> Data to use:
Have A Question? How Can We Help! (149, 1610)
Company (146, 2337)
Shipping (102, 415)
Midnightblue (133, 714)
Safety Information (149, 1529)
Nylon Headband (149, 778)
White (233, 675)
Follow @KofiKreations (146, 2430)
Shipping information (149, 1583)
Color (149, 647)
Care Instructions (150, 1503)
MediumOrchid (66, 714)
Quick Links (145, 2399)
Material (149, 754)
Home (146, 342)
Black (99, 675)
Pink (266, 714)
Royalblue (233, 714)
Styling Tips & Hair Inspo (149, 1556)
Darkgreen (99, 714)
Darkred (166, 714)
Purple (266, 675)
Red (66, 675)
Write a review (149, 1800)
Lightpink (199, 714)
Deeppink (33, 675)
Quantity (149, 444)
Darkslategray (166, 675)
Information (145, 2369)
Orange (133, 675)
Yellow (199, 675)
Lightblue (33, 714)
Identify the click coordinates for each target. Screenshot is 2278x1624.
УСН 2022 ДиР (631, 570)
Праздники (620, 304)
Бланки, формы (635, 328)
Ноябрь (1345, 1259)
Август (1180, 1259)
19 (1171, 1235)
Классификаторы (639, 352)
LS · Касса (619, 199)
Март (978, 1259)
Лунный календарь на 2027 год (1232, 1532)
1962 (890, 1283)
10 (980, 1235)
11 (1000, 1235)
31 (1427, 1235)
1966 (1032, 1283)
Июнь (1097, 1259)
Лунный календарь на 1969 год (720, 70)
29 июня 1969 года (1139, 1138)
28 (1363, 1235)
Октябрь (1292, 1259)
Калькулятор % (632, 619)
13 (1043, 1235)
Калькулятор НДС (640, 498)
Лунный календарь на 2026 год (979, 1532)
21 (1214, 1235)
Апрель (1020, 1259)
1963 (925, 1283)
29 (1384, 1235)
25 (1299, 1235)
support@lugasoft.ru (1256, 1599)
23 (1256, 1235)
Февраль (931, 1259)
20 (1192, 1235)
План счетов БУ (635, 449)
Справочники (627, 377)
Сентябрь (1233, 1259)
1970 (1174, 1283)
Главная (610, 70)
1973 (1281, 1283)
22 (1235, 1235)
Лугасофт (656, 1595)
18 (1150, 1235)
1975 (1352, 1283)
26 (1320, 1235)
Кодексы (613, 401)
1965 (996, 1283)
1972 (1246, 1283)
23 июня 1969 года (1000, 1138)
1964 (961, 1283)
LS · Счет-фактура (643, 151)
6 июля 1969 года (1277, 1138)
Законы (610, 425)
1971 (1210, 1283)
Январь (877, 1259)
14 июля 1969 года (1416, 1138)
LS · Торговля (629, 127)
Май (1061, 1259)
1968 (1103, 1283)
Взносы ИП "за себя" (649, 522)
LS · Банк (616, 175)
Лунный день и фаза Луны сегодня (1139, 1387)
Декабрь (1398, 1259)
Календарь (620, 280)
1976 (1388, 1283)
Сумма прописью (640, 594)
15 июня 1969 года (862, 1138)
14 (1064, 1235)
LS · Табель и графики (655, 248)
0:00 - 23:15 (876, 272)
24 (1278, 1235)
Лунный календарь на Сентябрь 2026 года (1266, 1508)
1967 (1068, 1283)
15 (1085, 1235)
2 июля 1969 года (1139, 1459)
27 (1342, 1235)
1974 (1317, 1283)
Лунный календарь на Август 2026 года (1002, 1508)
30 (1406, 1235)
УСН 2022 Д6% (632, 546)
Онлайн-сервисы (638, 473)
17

> Prompt:
Lines from the top of the data above through the line containing "Darkred (166, 714)" must be repeated exactly. All other lines stay out.

> Response:
Have A Question? How Can We Help! (149, 1610)
Company (146, 2337)
Shipping (102, 415)
Midnightblue (133, 714)
Safety Information (149, 1529)
Nylon Headband (149, 778)
White (233, 675)
Follow @KofiKreations (146, 2430)
Shipping information (149, 1583)
Color (149, 647)
Care Instructions (150, 1503)
MediumOrchid (66, 714)
Quick Links (145, 2399)
Material (149, 754)
Home (146, 342)
Black (99, 675)
Pink (266, 714)
Royalblue (233, 714)
Styling Tips & Hair Inspo (149, 1556)
Darkgreen (99, 714)
Darkred (166, 714)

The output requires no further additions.